Kembalikan semua baris dari setiap entri di bawah ini apa adanya, tanpa mengubah satu kata pun. Jangan sertakan gambarnya dalam jawaban.
##############################
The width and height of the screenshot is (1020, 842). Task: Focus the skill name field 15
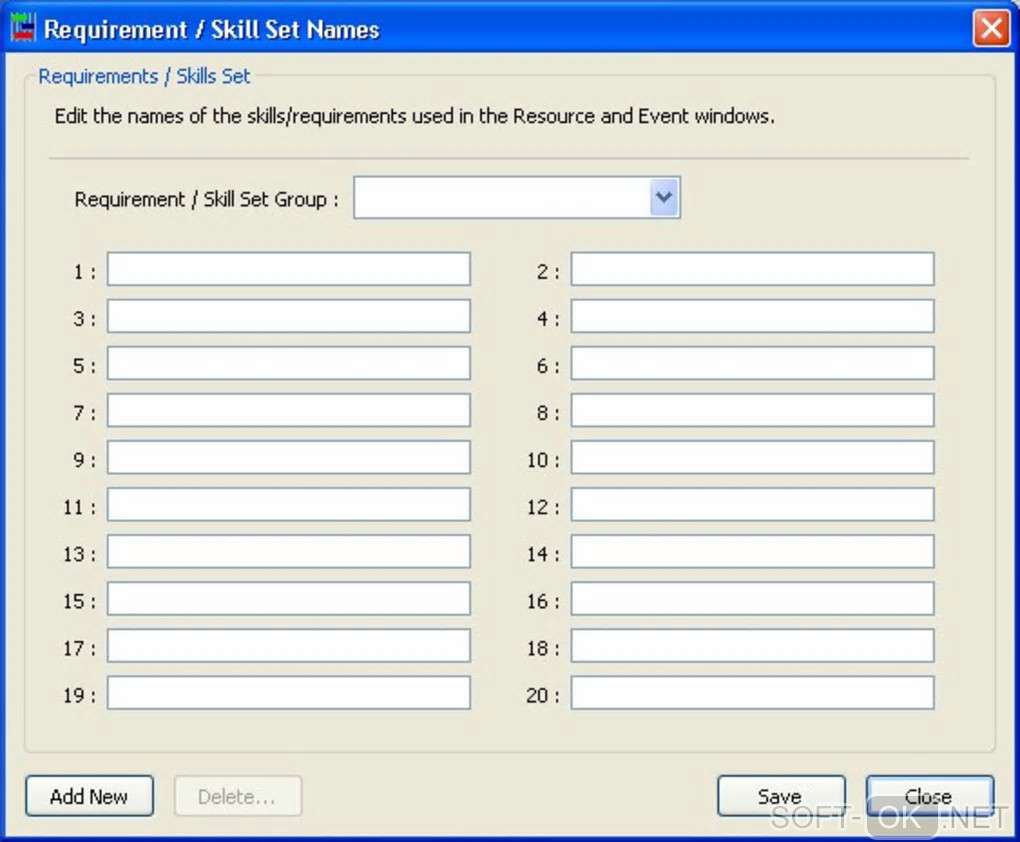click(x=288, y=598)
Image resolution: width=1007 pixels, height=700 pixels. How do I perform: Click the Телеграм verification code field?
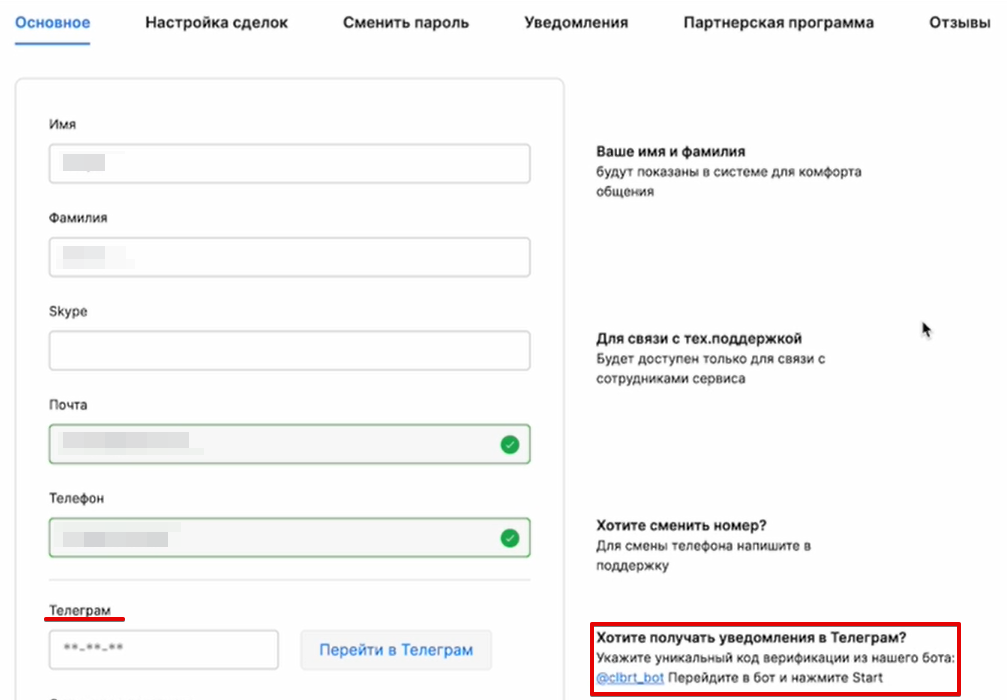[x=163, y=649]
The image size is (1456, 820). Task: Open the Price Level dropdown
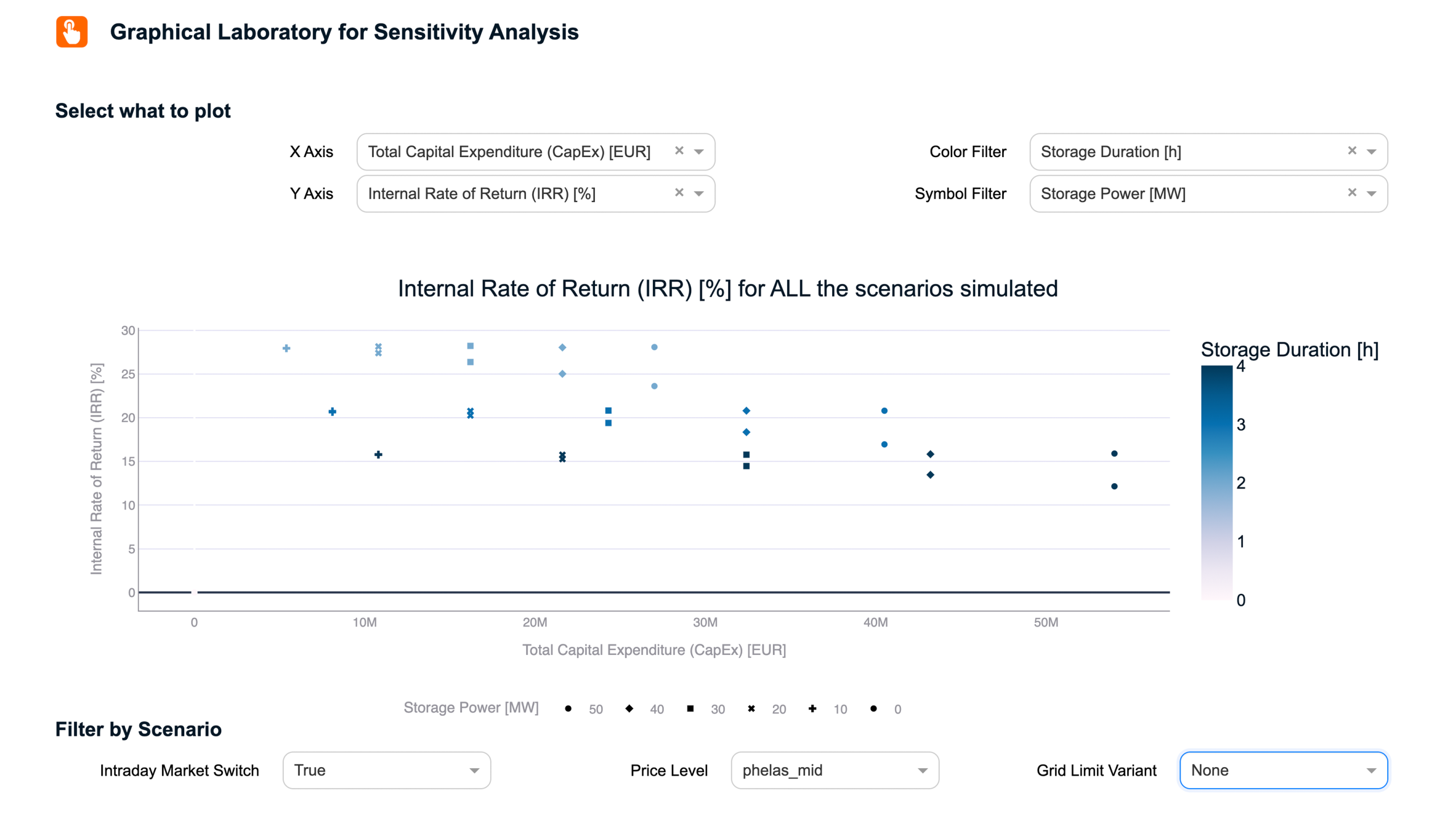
##############################
### [Jawaban Tugas]
The width and height of the screenshot is (1020, 842). Task: Focus the skill name field 15
click(x=288, y=598)
Image resolution: width=1007 pixels, height=700 pixels. How do I perform: Click the Телеграм verification code field?
[x=163, y=649]
The image size is (1456, 820). Task: Open the Price Level dropdown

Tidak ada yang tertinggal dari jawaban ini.